The entry barriers for new writers are set high, which I mentioned in my last post.  This is understandable for two reasons: one being the necessary business concerns, because publishers have to make money too, and they can’t afford to invest in projects which will one hundred percent be commercial flops.  (I’ve seen at least one publisher which DOES invest in commercially non-viable projects.  The business is not doing well.)  The second reason is that the editors who select manuscripts – termed acquisition editors in some places – are only human.  They can scarcely comb through every submission to pick out its good points and justify its viability, especially when some of those submissions come with a host of spelling and grammatical errors.  Not to mention that many starting writers have all-but-unreadable styles, ranging from those who seem to be describing the panels of a comic book image by image, to those who apparently live and breathe passive style, to some who slap down their characters’ point of view with all the style and meaningfulness of installation artists throwing soiled underwear on a bed.  (Believe it.  I’ve seen all three types and more.)

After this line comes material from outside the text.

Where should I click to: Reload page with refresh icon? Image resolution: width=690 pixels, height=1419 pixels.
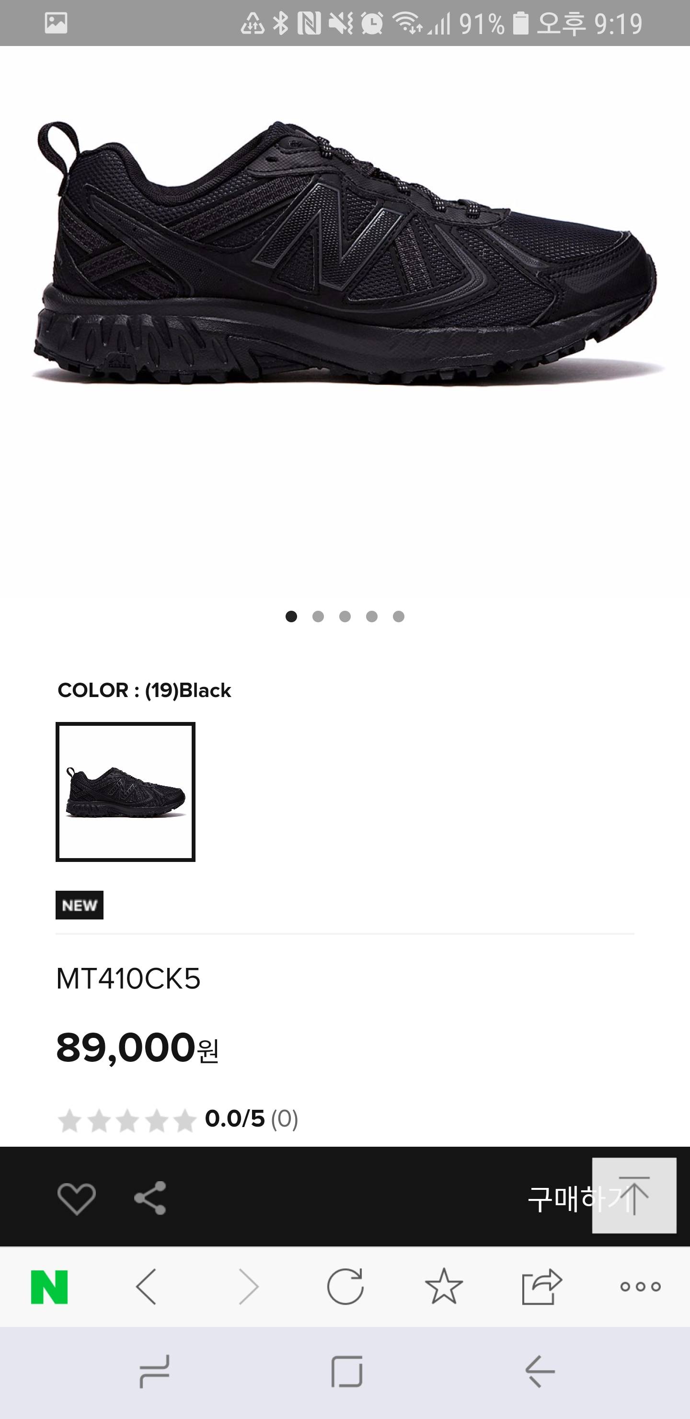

These explanations come into question when editors decide to turn a manuscript down because it doesn’t fit the stereotype of what writers from a certain group ought to be producing, or because they themselves do not like the genre or subject material.  Editors are human, and that means they make human decisions – which can be pretty arbitrary.  (I plead guilty on occasion.)  The question becomes bigger when some of those unreadable manuscripts mentioned in the preceding paragraph somehow make it into print, errors and all.  And it links up with the greatest peeve I have had with the publishing industry for years – the failure of quality control.

Have you picked up a good novel and found your enjoyment of it disrupted by glaring spelling, grammar or even pagination errors?  I’ve seen plenty.  Have you picked up a novel by a supposedly good, best-selling author and found it choked with plot holes big enough to swallow the Singapore Flyer, or flattened into unreadability by stylistic inconsistencies and (in the case of sequels) plot and character non sequiturs so glaringly enormous that you begin to suspect it was written by someone other than the best-selling author?  I have, with the result that I don’t read Piers Anthony, C.J. Cherryh or Tanith Lee any more.  They are great writers and do great work, but for this reader, the errors let through by their publishers have completely turned me off their work.  I won’t even go into why publishers are still pushing Mercedes Lackey’s novelizations.

For me, issues like these have devalued book publishing.  Working in it myself, going through the practical realities of self-publishing and seeing the backstage workings of printing, distribution and marketing also helped to puncture the bubble.  The glamour of getting a book in print is just that – glamour, like airbrushed British political posters.  Commercial value becomes meaningless when the bulk of it lies in marketing and distribution rather than in the content.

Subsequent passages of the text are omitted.